WASHINGTON – Arizona had the nation’s biggest drop in kids getting free summer meals between 2013 and 2014, a time when most states saw increases in the number of children reached, a recent report says.
The Food Research and Action Center report said the average daily number of kids in the summer meal program in Arizona fell from 68,743 in 2013 to 56,131 last year, an 18.3 percent drop.
At that level, experts say, just 12 percent of children who qualified for free or reduced-price meals during the school year were getting meals last summer.
“When school’s not in session, it’s when child hunger increases,” said David Martinez, advocacy and outreach specialist for St. Mary’s Food Bank.
Despite the drop, Arizona was still doing better than some states, ranking 34th overall for the portion of needy children reached by its summer meals program.

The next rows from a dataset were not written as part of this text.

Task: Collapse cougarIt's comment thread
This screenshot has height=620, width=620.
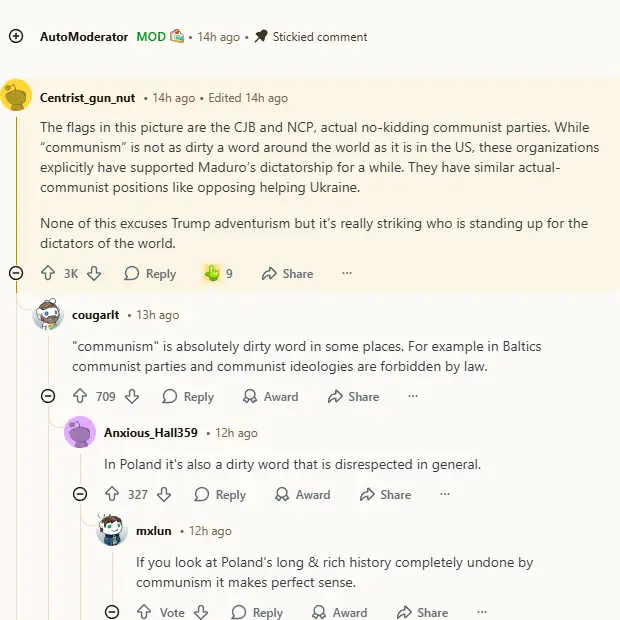Action: pos(48,396)
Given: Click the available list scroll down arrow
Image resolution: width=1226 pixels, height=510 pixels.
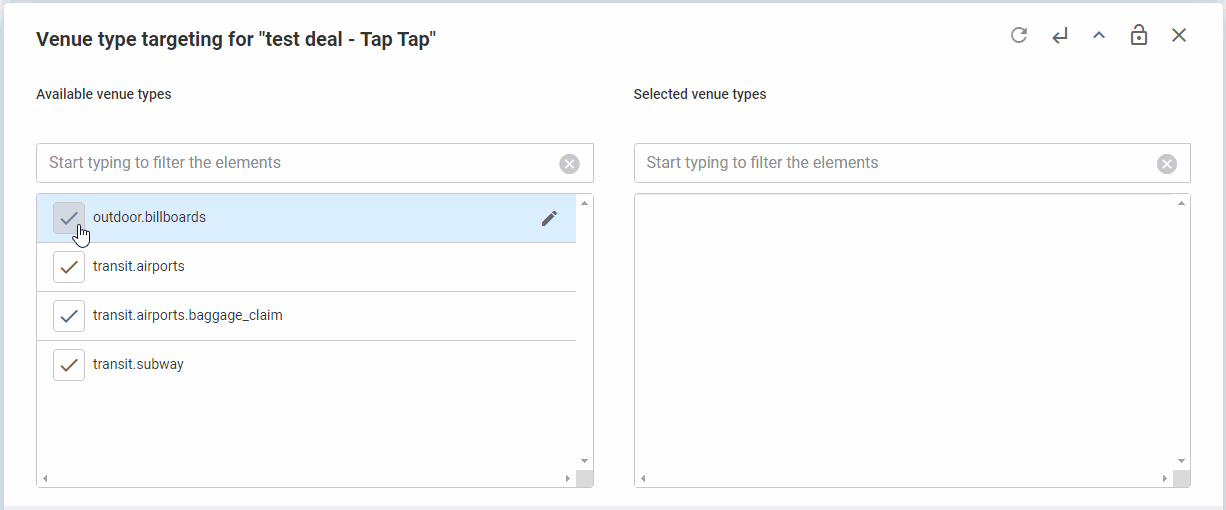Looking at the screenshot, I should [584, 461].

Nationally, 16.2 percent of needy kids were served last summer, with the District of Columbia leading the pack at 59 percent reached and Oklahoma finishing last at 6.7 percent.
Arizona officials and nutrition advocates could not explain last year’s drop, but said they are working hard to reverse the trend this summer.
Numbers for 2015 won’t be available until after this summer. But one positive indicator is that the number of “feeding sites” in the state has grown from 885 last summer to 1,061 as of Monday, said Shawn Tellford, children youth outreach manager for the Association of Arizona Food Banks.
Mary Szafranski, associate superintendent for the Health and Nutrition Services Division of the Arizona Department of Education, pointed to several outreach and marketing efforts aimed at boosting the program’s reach. The state is working with sponsors to increase the number of sites, holding town hall meetings and working with local governments.
“Mayor Greg Stanton of Phoenix has challenged other mayors to work with their community, to inspire, and motivate other entities to become sponsors of the summer food service program,” Szafranski said.
That sparked the “one more” challenge, in which the department pushes sponsors to “increase serving by maybe one week or one day, or increase their sites by one site,” Szafranski said.
The U.S. Department of Agriculture this summer also launched a “Summer Meals Site Finder,” a website aimed at helping “children, parents, and others quickly and easily find summer meal sites near them,” according to a department statement.
“We have to be creative and innovative in drawing interest in that child to leave their home to attend the feeding site,” Szafranski said.
That entails bringing on sponsors that have connections to the community and a trusting relationship with families, so parents will be comfortable letting their children go to a feeding site, she said.
Szafranski noted that Arizona has an additional challenge – once a feeding site is established, sponsors have to convince kids to go there when it’s 120 degrees outside.
“When the child isn’t going to school, and both parents are working, they are less likely to leave their house … to receive a meal, because hunger isn’t enough to get them to the summer food feeding sites,” Szafranski said.
Martinez said St. Mary’s is working diligently with other partners “to promote summer meals, not only our meals, but any way kids can access summer meals that they don’t have.”
St. Mary’s Food Bank calls its afterschool and summer meals programs Kids Cafe, partnering with more than 100 sites from the Valley to Flagstaff and distributing “5,000 summer meals every day,” Martinez said.
Still, he said, “We certainly have the capacity to grow.”
The Healthy, Hunger-Free Kids Act of 2010 funded “federal school meal and child nutrition programs and increases access to healthy food for low-income children.” Meals in the federally funded program consist of fresh milk, a fruit and vegetable, and a grain and wheat component.
But Martinez said there is still need.
“In Arizona, nearly 29 percent of kids go to bed hungry every day,” he said.